I could see Carl Weathers, Sam Jackson ... For me, I could see us doing a spin-off with me, Michael Clark Duncan, Idris Elba, Michael Jai White, Tiny Lester, Carl, Wesley and Sam. We could do a black version; I could see it. There’s really no end. And we’re also talking about the nature of film right now, where one guy really doesn’t carry a movie. You have to give fans more for their money.
This week also marks the premiere of NBC’s new show “Stars Earn Stripes.” What was it about the show that attracted you to participate?
My manager had brought it to me because he heard about [producers] Mark Burnett and Dick Wolf doing this thing together. And Mark Burnett is the quintessential reality producer; I didn’t want to do anything that was going to look cheesy or hokey. And you have Dick Wolf, who produced “Law & Order.”
It’s also for American’s military. One thing I know is that my fans is from all over the military, big time. It struck a chord with me because I really wanted a challenge. I mean, the gym can only go so far. I’ve been working out for 30 years, but a chance to really jump out of a helicopter and put this body to some use and raise money for military and veterans' charities -- I just said, “This is too good.” I always thought that I could be in the military and this put it to the test.
As of yet, has anyone questioned your decision to dive into reality television?
I have a rule where it really doesn’t matter what people think.

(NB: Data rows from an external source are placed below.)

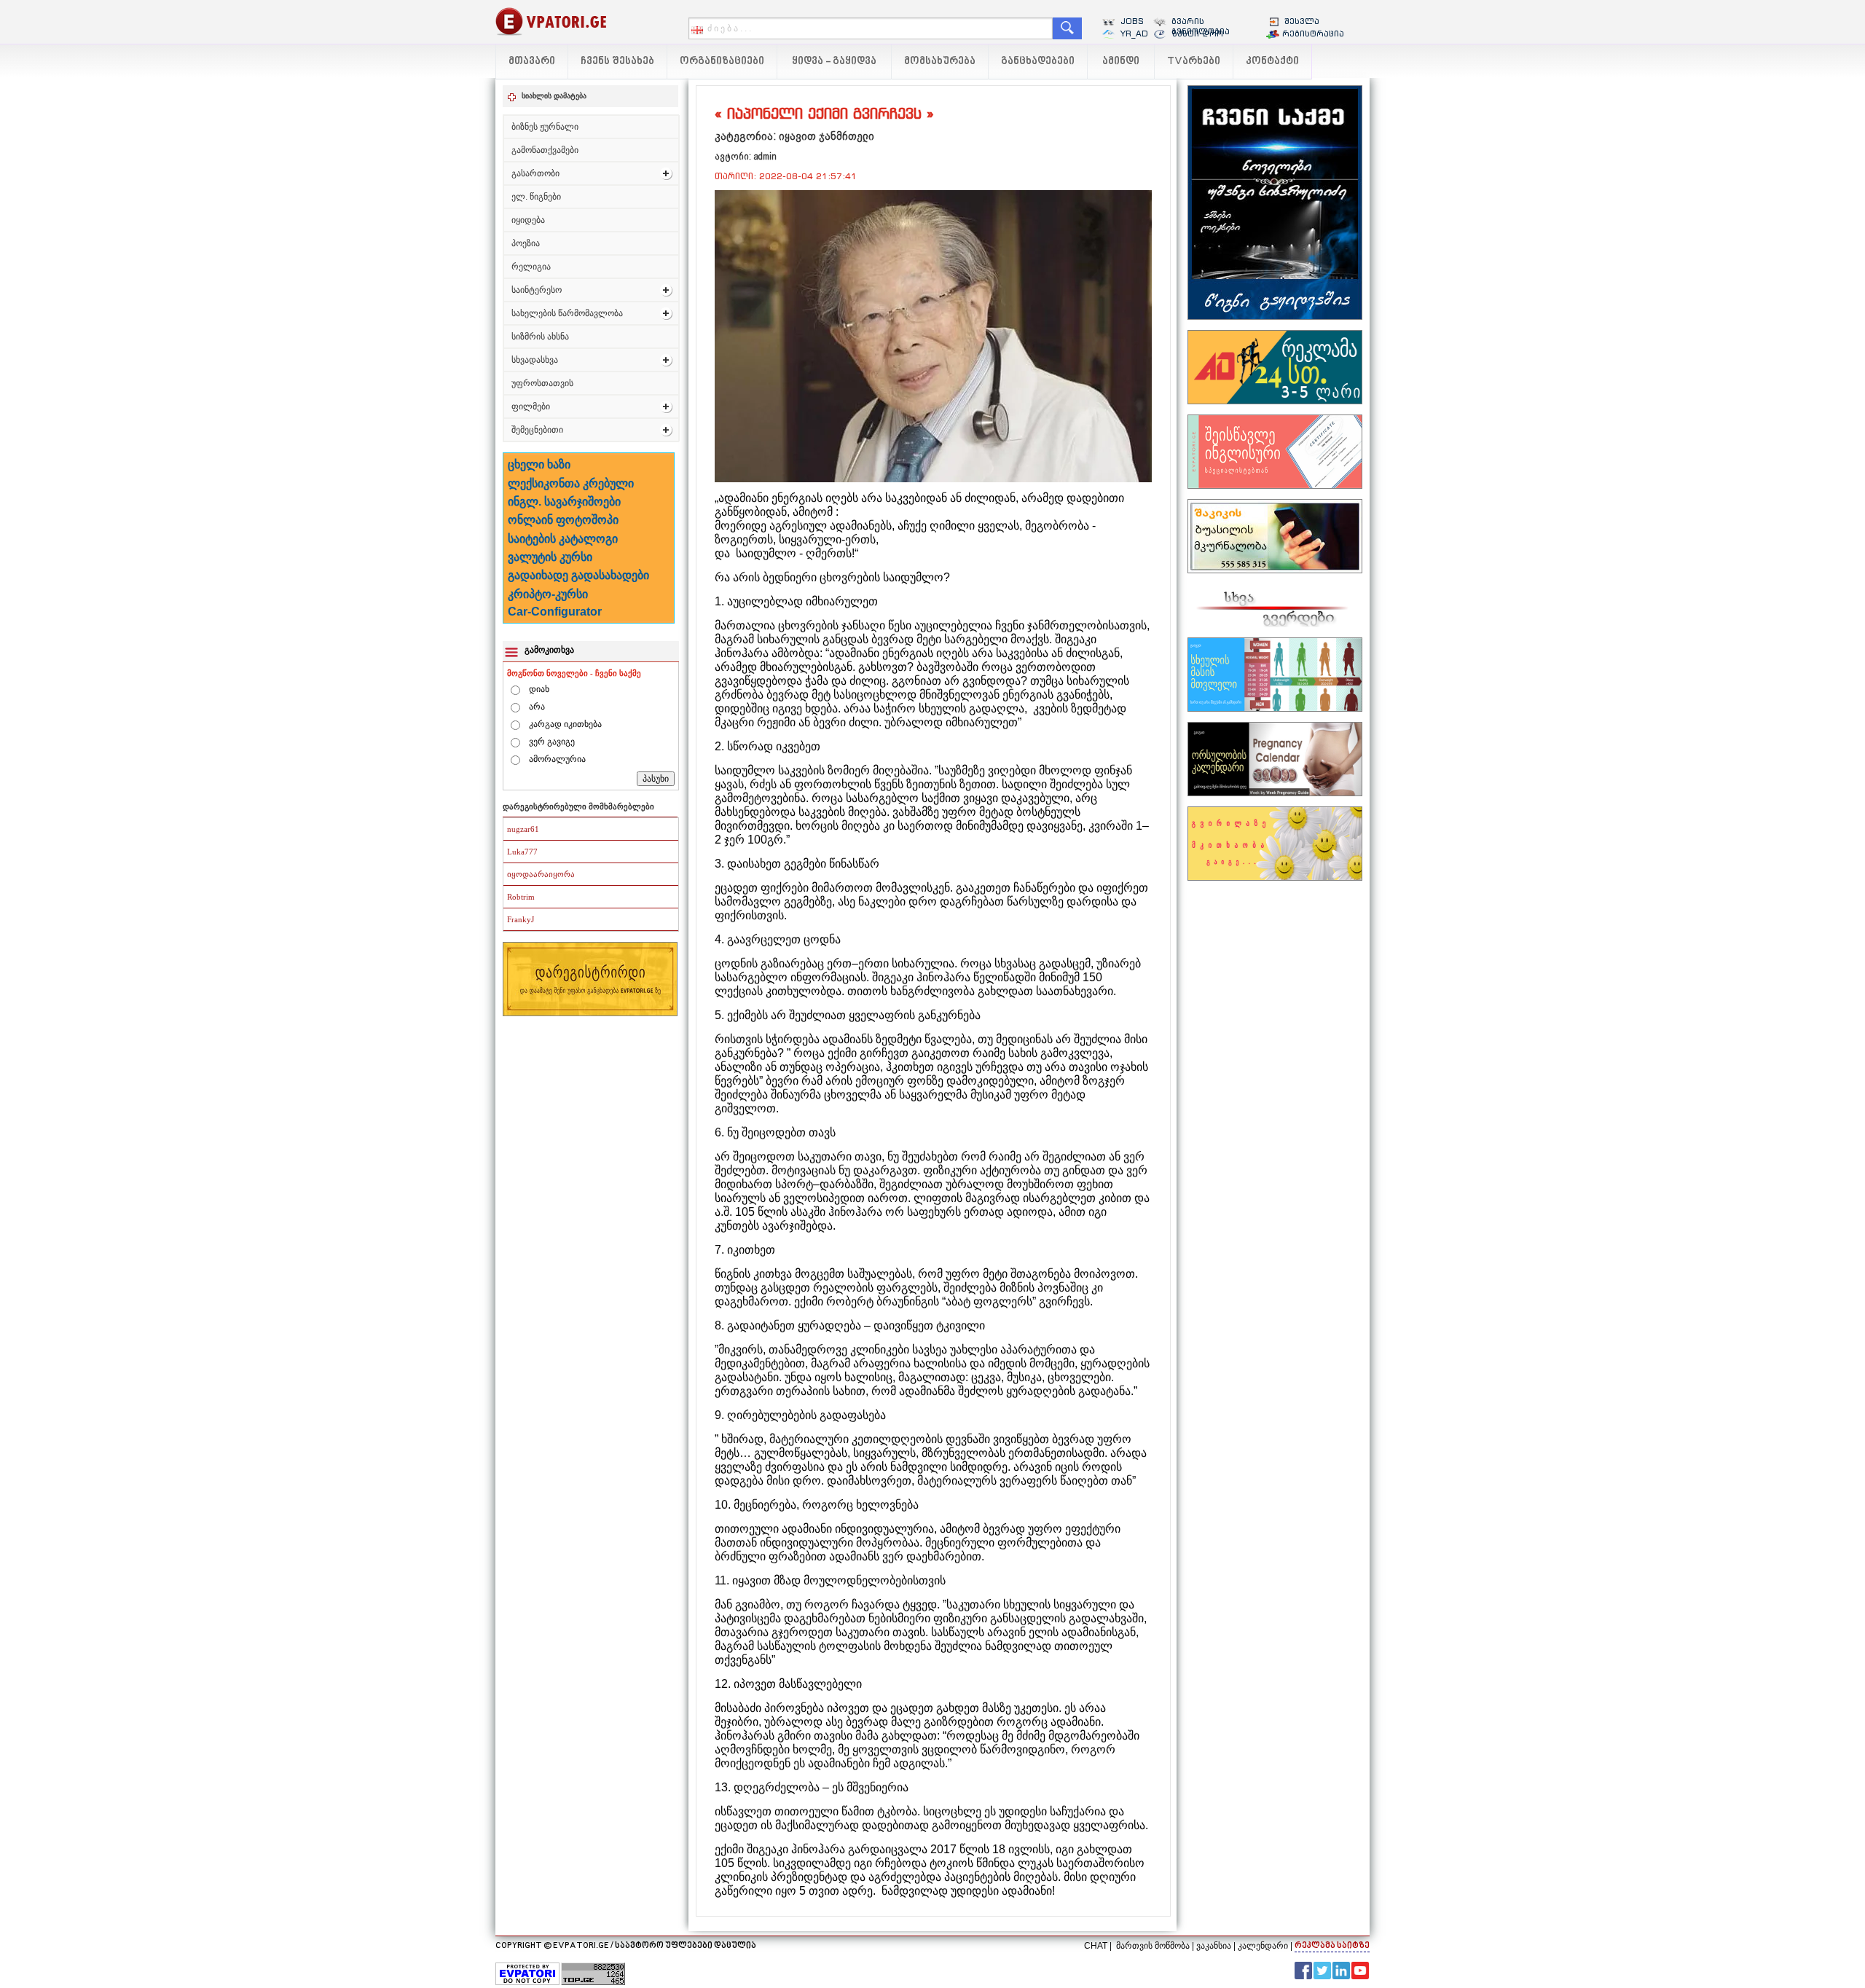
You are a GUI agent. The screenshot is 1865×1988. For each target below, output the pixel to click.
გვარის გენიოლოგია (1200, 26)
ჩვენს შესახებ (617, 61)
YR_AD (1134, 33)
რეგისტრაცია (1313, 33)
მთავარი (532, 61)
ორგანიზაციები (722, 61)
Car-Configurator (555, 611)
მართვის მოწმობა (1153, 1946)
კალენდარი (1263, 1946)
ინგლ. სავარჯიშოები (564, 501)
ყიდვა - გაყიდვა (834, 61)
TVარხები (1193, 61)
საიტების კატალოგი (563, 539)
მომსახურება (939, 61)
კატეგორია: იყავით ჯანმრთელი (794, 136)
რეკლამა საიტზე (1332, 1946)
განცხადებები (1038, 61)
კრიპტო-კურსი (548, 594)
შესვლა (1301, 21)
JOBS (1132, 21)
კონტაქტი (1272, 61)
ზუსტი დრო (1197, 33)
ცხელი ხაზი (539, 464)
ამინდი (1120, 61)
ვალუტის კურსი (550, 557)
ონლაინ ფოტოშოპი (563, 520)
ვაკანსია (1213, 1946)
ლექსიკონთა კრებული (571, 483)
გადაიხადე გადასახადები (578, 575)
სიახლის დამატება (554, 96)
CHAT (1095, 1946)
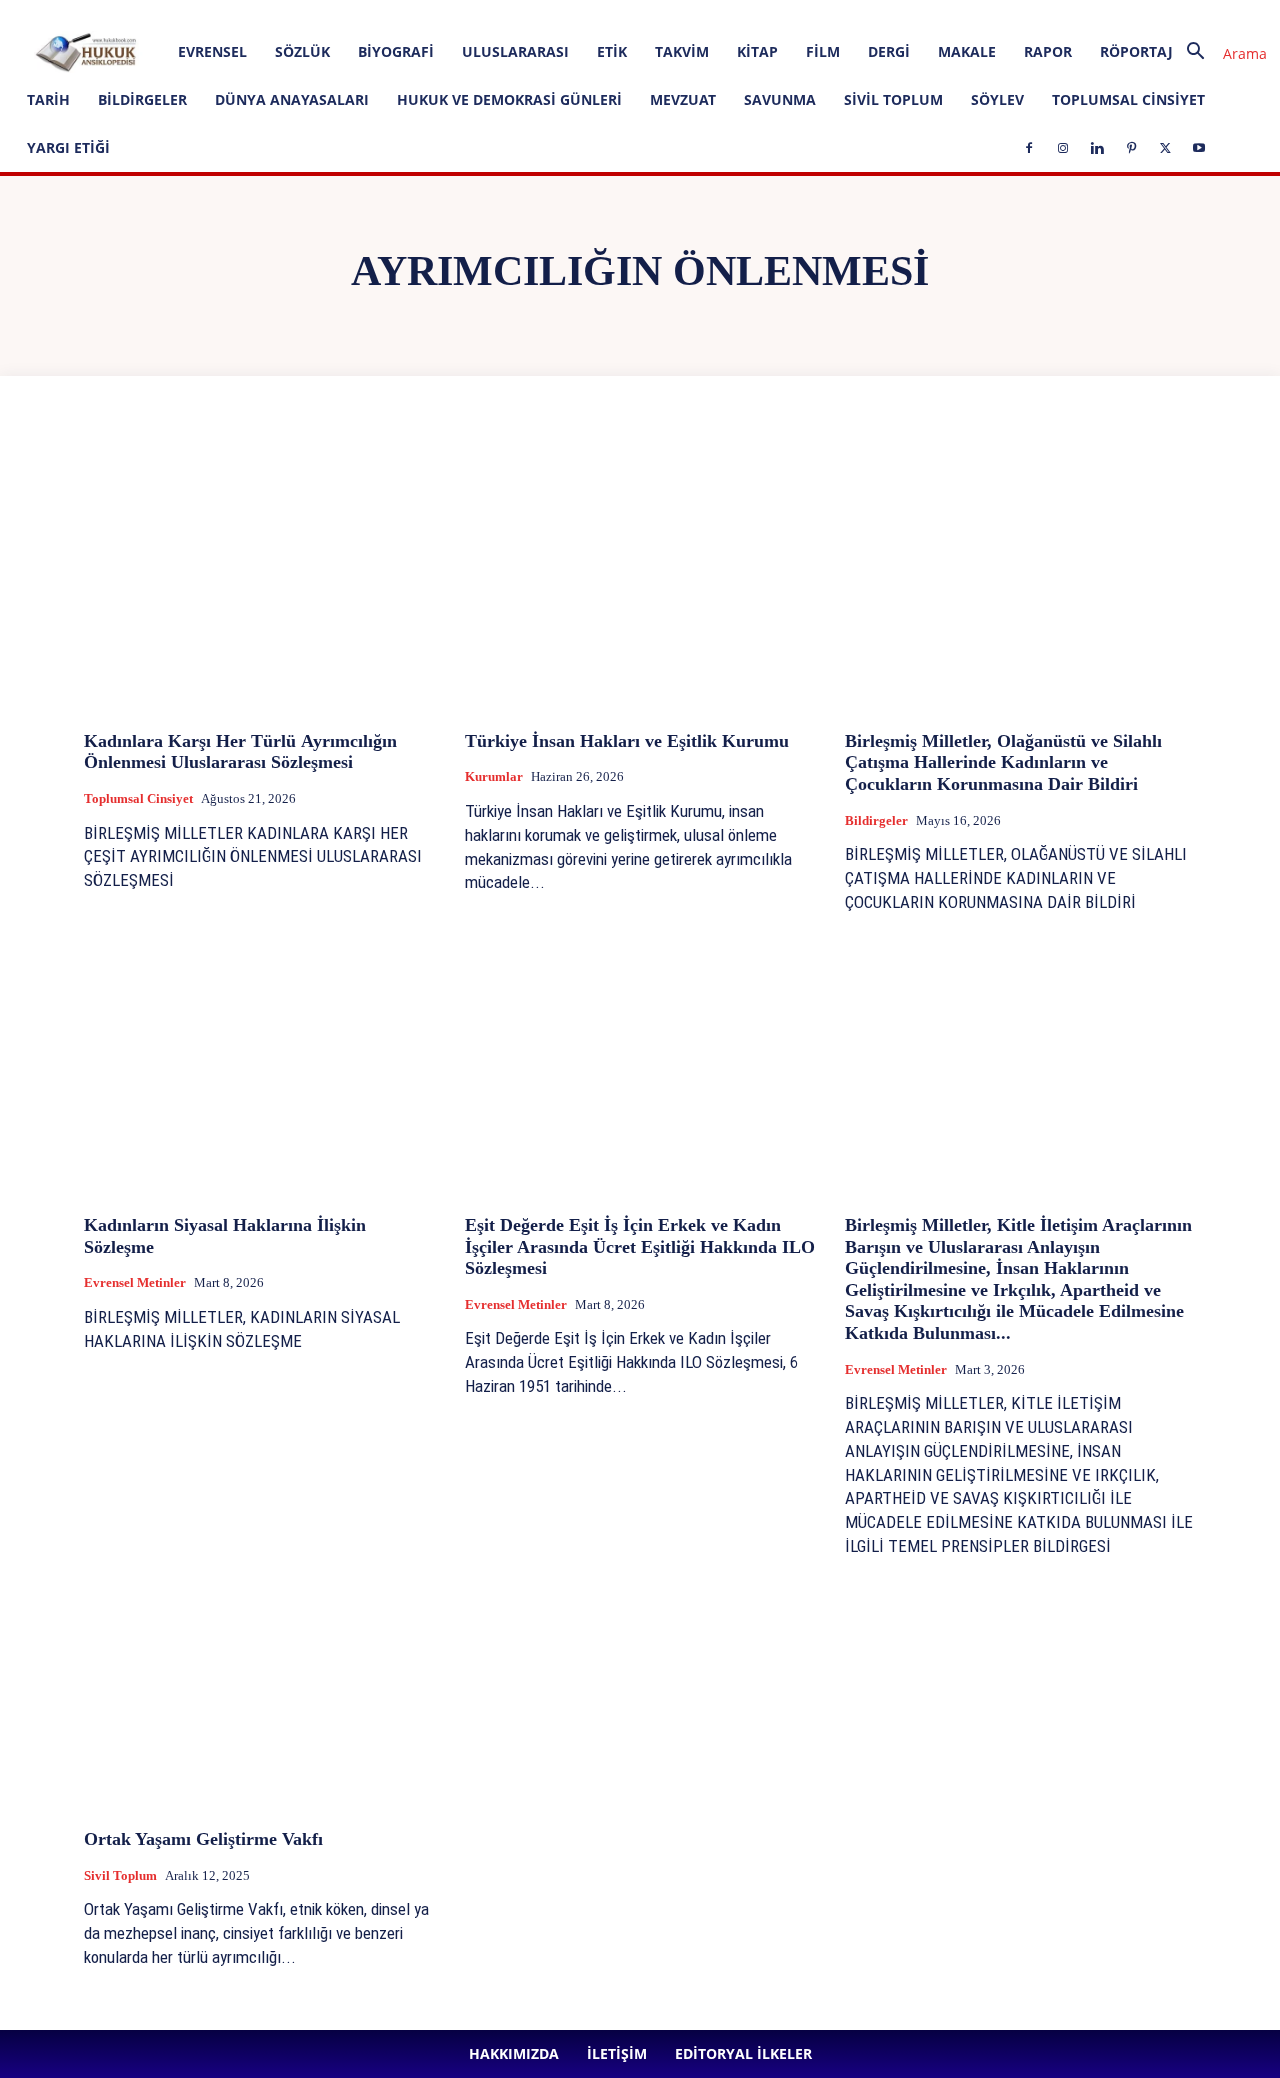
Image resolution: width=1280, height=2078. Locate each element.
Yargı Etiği (68, 147)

The rule for me is: do what I love and do what I want to do. I already exceeded all expectations in my career. So now I’m in uncharted territory, I can pretty much do whatever I want. From my Old Spice commercials, to the “Expendables,” to “Newsroom.”
I started out in reality. A lot of people are asking me, “why are you doing reality TV?” My first job was on a show called “Battle Dome,” where we were putting people in the hospital. [Laughs] So it ain’t no thing; I’ve done it all. Other people might be caring what their teacher at Julliard thinks about them and all of that, but I have no such thing.